→ **THE DATA**
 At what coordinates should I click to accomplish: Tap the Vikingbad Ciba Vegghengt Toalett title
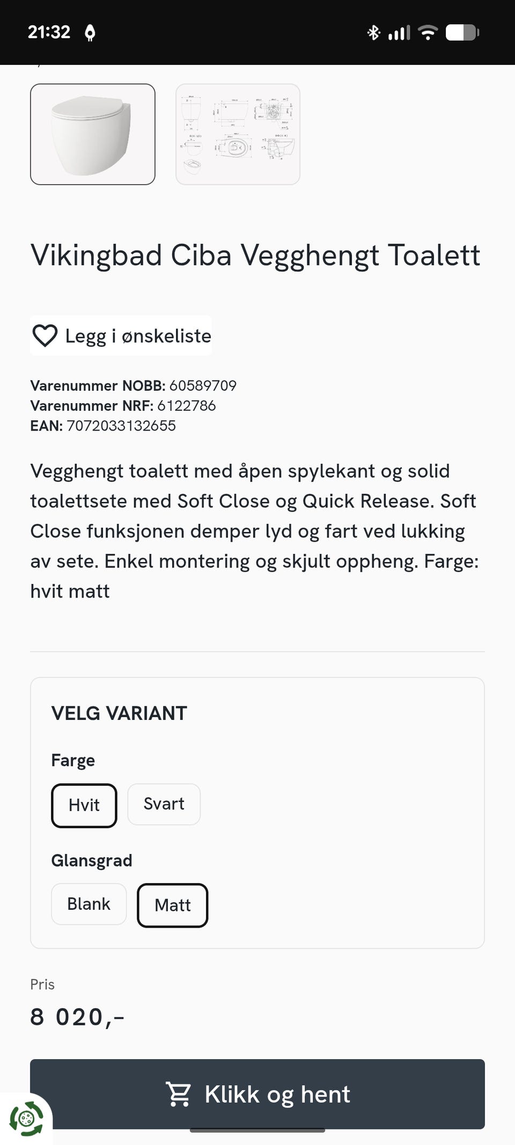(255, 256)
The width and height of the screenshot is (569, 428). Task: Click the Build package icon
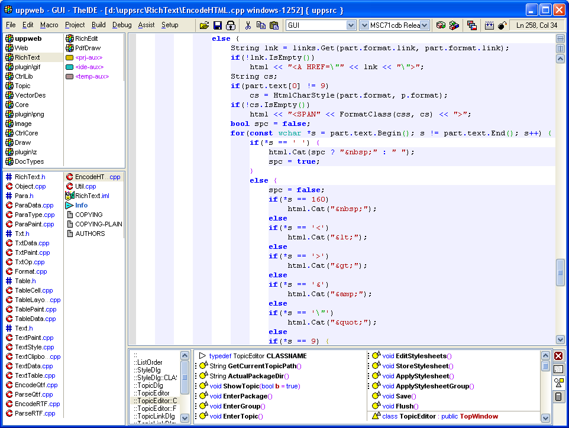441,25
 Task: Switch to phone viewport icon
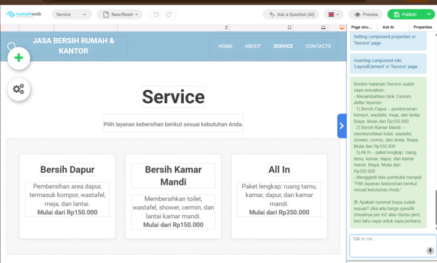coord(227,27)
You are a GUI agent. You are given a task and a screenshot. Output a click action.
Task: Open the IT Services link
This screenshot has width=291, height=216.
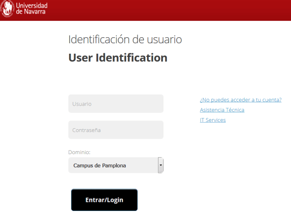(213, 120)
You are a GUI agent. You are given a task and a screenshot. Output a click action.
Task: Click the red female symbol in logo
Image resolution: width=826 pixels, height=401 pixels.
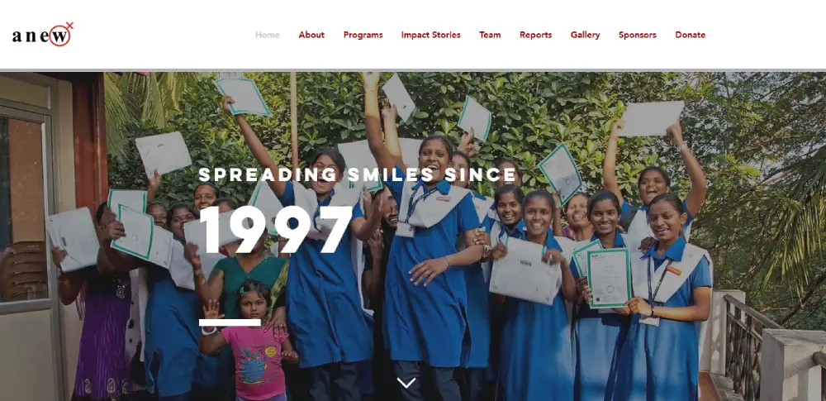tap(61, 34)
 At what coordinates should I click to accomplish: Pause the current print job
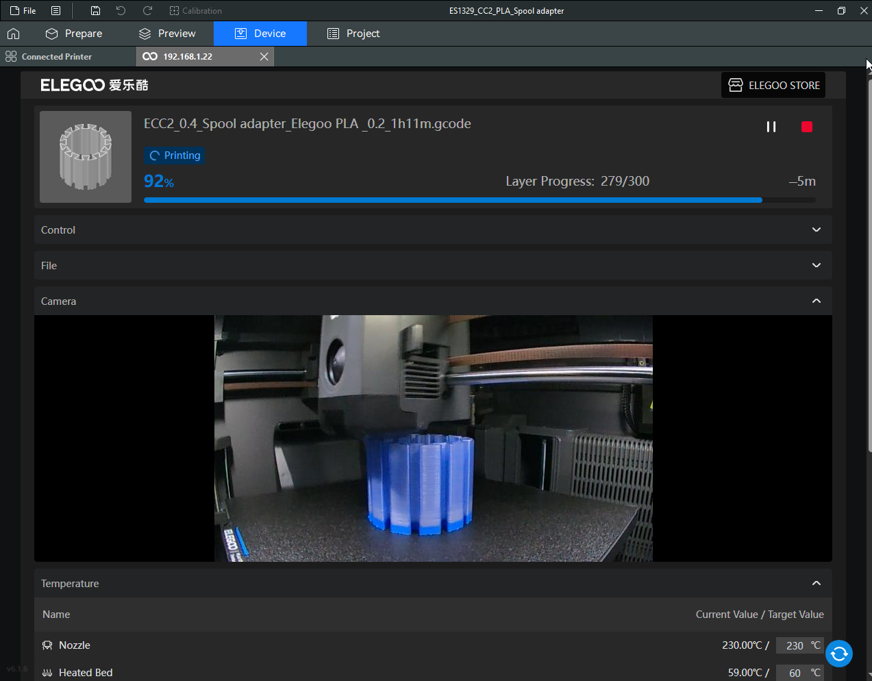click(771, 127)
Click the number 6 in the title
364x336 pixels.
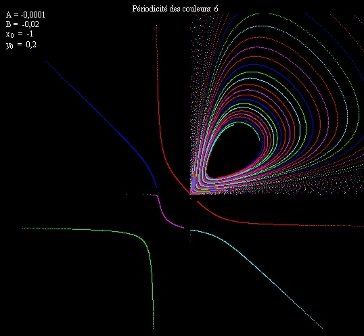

→ **TASK DETAILS**
A word-for-word copy of all the data, without pictures, is the expected output.

→ **EXERCISE ANSWER**
 At what coordinates should I click to accomplish: Tap the Vikingbad Ciba Vegghengt Toalett title
(255, 256)
The width and height of the screenshot is (569, 428). Task: Click the Build package icon
441,25
 Task: Switch to phone viewport icon
coord(227,27)
You are a GUI agent. You are given a task and a screenshot. Output a click action.
Task: Open the IT Services link
This screenshot has width=291, height=216.
(213, 120)
You are a GUI agent. You are given a task and a screenshot. Output a click action.
Task: Click the red female symbol in logo
Image resolution: width=826 pixels, height=401 pixels.
tap(61, 34)
 At what coordinates should I click to accomplish: Pause the current print job
click(771, 127)
Click the number 6 in the title
364x336 pixels.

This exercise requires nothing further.